On May 4, in a letter to Governor Pat McCrory the Justice Department informed him that the U.S. had concluded that HB2 violates federal law. The DOJ asked the Governor to respond by close of business on May 9 that he will remedy the violations, "including by confirming that the State will not comply with or implement H.B. 2."

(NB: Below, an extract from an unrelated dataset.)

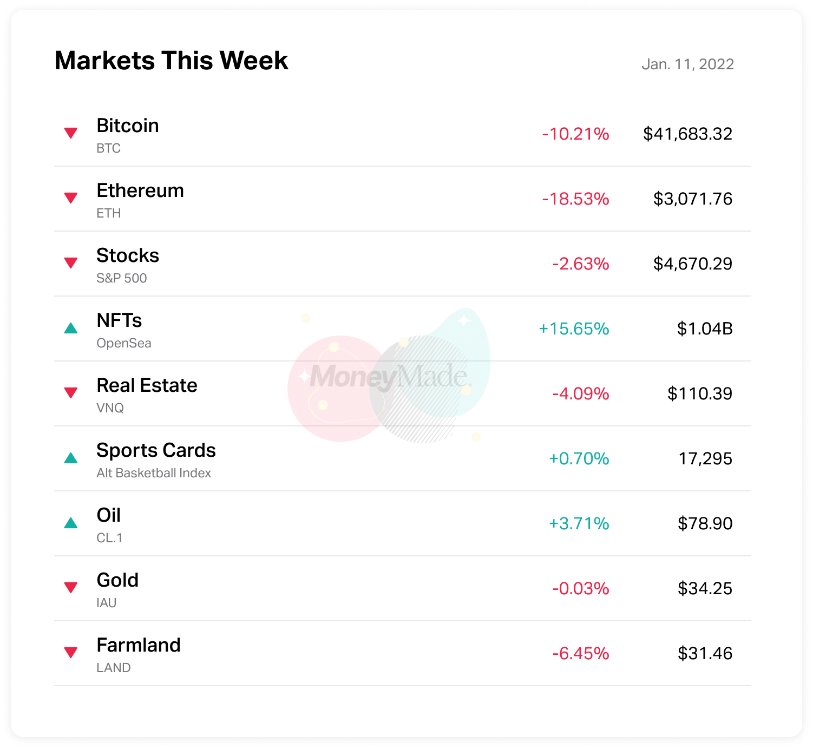Click the green up arrow beside NFTs

tap(71, 328)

Instead of providing the demanded assurances, the Governor sued the United States on the morning of May 9, in the Eastern District of North Carolina, seeking declaratory relief that HB2 didn’t violate federal law. The next day, on May 10, this suit was brought by an unincorporated, non-profit association which seems to serve primarily as vehicle for the right-wing Christian advocacy group Alliance Defending Freedom to challenge the DOJ's and DOE’s positions on transgender bathroom access. They sought declaratory relief under 28 U.S.C.A. §§ 2201, asking the court to rule that the North Carolina Law doesn’t violate Title IX of The Education Amendment, Title VII of the Civil Rights Act, or the Violence Against Women Act of 2013 (VAWA, 42 U.S.C. § 13925(b)(13)). They asked the court to find that the DOJ and DOE had violated the constitution and federal law by threatening North Carolina with legal action. And they asked the court to enjoin those agencies from any action against North Carolina for enforcing HB2s restrictions on transgender bathroom access.

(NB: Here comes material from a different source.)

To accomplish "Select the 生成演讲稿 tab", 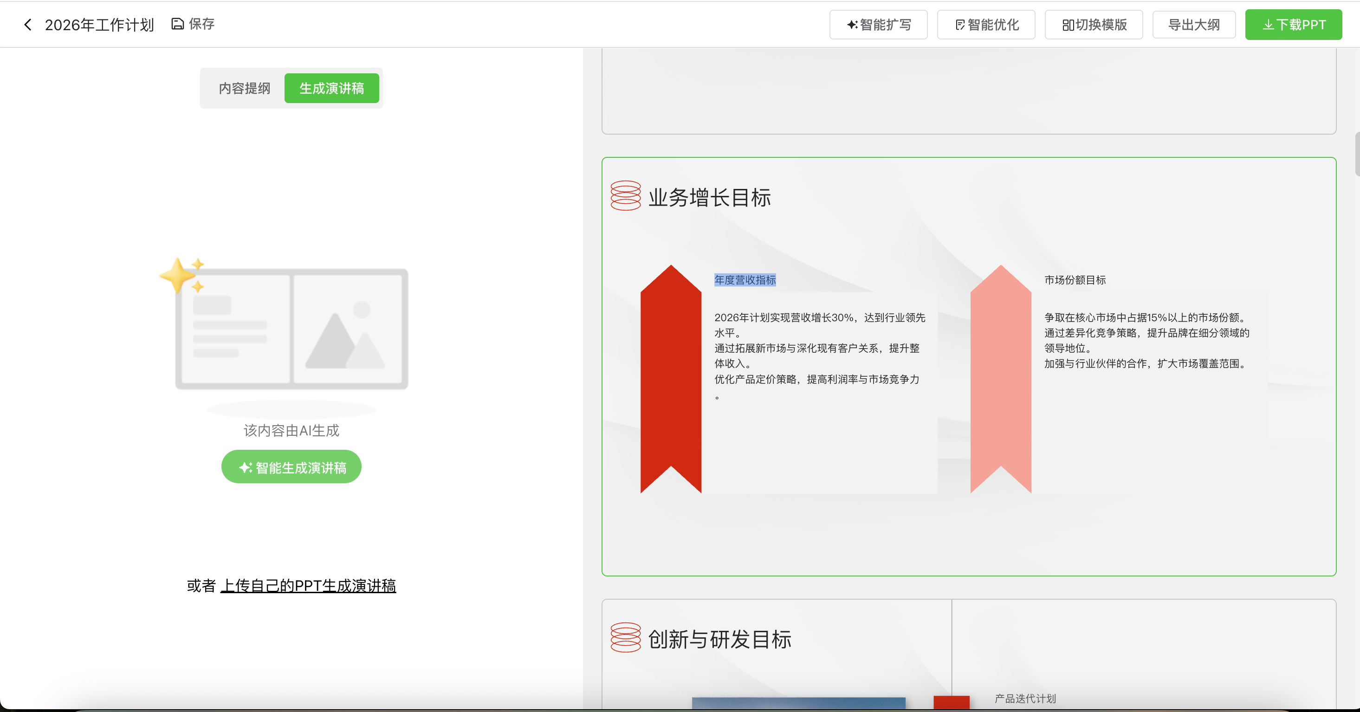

On May 24, plaintiffs asked the judge assigned to this case, Judge Louise Wood Flannagan, to consolidate this case with the case brought against the DOJ by Governor McCroy,
Carcaño. Previously, when the plaintiffs in another lawsuit defending HB2,
Berger v. United States DOJ, sought consolidation with
Carcaño, governor McCrory had indicated that he would oppose consolidation if it interfered with his request to have the case moved to the middle district of North Carolina. On June 14, 2016, the DOJ filed a memorandum opposing consolidation of this case with
Carcaño, noting that the plaintiffs in this case were challenging the DOJ’s position that HB2 violates Title IX while the plaintiffs in the
Carcaño and
Berger cases were not.
On June 29, 2016, Judge Louise Wood Flannagan denied the motion to consolidate the cases, holding that
Carcaño was a less rigorous case, while
Berger and the present case raised multiple different questions. Nevertheless, at the same time, the court decided to transfer the cases to the Middle District, holding they should be tried alongside
Carcaño because they involved common questions and was filed first. The court was also stated that the transfer would benefit the parties, who would have a single judge rendering timely decisions and coordinating the proceedings, and the public, that would be benefited by consistent decisions by the same judge.
The case was transferred to the Middle District on June 30, 2016 (Docket No. 1:16-cv-00845). On August 22, 2016, the plaintiff filed its first amended complaint, for the purpose of adding individual plaintiffs and streamlining the language of the original claims, without adding new ones. However, on August 31, 2016, without explanation, the plaintiffs filed a notice of voluntary dismissal of the case without prejudice to the defendants. As a result, the case was closed.